- Prompt
The answer should be one number: how many lines in the records below contain the word "column".

- Task data
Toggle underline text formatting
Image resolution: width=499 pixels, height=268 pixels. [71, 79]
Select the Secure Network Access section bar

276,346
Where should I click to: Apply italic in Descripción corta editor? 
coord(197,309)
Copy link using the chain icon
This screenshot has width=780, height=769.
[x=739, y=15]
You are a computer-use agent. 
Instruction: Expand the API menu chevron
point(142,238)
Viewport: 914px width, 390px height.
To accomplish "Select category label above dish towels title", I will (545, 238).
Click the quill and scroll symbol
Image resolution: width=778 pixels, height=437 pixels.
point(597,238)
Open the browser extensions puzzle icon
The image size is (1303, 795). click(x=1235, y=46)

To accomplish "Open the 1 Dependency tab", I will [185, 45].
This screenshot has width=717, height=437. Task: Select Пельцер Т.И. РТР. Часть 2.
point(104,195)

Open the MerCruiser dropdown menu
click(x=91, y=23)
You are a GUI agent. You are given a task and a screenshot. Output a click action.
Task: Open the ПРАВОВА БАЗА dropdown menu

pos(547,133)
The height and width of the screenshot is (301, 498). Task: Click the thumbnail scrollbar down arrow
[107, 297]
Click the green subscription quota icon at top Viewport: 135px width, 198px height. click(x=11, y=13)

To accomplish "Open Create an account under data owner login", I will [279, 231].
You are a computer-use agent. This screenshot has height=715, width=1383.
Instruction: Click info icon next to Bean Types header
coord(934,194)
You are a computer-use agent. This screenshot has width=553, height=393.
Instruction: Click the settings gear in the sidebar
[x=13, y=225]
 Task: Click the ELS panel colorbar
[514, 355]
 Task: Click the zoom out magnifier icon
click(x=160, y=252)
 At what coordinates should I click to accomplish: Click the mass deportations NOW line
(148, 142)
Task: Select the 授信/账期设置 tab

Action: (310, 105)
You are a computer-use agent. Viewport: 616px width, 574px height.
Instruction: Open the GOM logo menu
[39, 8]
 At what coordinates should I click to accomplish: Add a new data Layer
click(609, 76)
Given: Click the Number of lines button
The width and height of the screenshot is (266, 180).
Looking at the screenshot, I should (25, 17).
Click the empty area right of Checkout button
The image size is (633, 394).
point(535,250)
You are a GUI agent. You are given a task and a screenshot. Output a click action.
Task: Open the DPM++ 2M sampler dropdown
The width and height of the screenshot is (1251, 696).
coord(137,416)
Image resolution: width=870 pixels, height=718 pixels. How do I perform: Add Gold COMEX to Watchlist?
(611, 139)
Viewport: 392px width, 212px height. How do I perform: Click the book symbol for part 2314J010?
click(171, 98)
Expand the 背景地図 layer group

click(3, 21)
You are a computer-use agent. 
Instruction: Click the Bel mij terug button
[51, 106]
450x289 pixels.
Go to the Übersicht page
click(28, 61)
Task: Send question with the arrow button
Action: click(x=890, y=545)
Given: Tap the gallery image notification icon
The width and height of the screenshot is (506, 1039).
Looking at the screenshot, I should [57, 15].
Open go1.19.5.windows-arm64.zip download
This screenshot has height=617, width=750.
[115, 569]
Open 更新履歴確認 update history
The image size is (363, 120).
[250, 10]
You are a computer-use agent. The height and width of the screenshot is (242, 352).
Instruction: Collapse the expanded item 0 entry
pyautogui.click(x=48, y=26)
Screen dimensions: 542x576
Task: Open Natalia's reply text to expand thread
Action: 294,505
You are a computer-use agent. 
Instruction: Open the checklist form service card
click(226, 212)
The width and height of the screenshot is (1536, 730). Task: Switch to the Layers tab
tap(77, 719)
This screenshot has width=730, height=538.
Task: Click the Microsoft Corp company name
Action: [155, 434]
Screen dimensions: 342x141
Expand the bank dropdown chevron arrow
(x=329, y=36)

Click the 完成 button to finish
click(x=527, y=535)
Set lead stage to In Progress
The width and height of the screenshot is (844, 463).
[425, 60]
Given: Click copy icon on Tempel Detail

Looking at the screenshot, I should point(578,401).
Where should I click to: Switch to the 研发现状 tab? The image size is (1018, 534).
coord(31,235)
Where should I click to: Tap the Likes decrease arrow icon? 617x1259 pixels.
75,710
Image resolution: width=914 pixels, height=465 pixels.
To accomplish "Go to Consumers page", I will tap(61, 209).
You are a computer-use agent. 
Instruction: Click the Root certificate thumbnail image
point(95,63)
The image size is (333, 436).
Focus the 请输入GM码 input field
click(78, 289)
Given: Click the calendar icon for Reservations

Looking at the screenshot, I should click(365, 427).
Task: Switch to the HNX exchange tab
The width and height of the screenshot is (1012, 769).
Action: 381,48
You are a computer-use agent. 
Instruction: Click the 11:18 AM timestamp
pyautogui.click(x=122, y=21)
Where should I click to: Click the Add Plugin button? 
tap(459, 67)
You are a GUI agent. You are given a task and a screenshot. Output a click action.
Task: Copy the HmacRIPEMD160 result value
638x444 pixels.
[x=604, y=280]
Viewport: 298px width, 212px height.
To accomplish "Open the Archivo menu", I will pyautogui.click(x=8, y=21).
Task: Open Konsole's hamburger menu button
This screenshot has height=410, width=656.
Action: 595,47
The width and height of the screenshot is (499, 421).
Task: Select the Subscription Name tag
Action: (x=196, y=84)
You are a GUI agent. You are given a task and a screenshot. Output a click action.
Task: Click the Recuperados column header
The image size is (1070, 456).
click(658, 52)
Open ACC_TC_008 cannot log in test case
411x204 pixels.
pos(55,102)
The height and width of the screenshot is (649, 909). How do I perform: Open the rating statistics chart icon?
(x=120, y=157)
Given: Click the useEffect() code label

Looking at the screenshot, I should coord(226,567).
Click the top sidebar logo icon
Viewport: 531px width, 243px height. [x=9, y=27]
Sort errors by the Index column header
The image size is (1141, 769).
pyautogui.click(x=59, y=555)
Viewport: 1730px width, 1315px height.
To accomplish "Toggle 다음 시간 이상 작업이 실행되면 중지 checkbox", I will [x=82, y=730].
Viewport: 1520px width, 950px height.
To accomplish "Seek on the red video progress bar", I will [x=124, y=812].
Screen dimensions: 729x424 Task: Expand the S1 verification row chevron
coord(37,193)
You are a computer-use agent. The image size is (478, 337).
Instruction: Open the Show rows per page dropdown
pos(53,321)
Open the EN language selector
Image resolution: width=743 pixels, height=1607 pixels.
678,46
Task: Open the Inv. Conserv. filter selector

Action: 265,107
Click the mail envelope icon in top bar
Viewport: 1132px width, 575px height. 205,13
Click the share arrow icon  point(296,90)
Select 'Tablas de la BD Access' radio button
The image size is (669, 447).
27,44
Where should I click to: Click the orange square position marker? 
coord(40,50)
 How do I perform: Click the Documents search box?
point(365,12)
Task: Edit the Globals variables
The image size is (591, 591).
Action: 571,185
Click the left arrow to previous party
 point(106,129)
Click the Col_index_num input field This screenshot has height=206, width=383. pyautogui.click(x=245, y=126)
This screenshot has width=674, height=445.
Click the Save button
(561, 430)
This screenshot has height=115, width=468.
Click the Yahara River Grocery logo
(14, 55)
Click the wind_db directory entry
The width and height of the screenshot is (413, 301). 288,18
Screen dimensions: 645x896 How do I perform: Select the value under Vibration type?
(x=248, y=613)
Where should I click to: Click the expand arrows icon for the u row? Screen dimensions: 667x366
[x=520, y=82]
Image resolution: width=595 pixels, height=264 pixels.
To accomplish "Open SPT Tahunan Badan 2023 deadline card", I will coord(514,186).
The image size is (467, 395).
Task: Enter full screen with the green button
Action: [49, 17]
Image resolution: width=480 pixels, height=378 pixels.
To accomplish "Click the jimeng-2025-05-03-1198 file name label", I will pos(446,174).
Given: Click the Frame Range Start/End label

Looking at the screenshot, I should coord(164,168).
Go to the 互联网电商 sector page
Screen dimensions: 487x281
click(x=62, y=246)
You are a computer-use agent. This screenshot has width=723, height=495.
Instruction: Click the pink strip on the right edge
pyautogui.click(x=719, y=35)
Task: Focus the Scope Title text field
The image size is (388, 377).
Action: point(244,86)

- Response area
2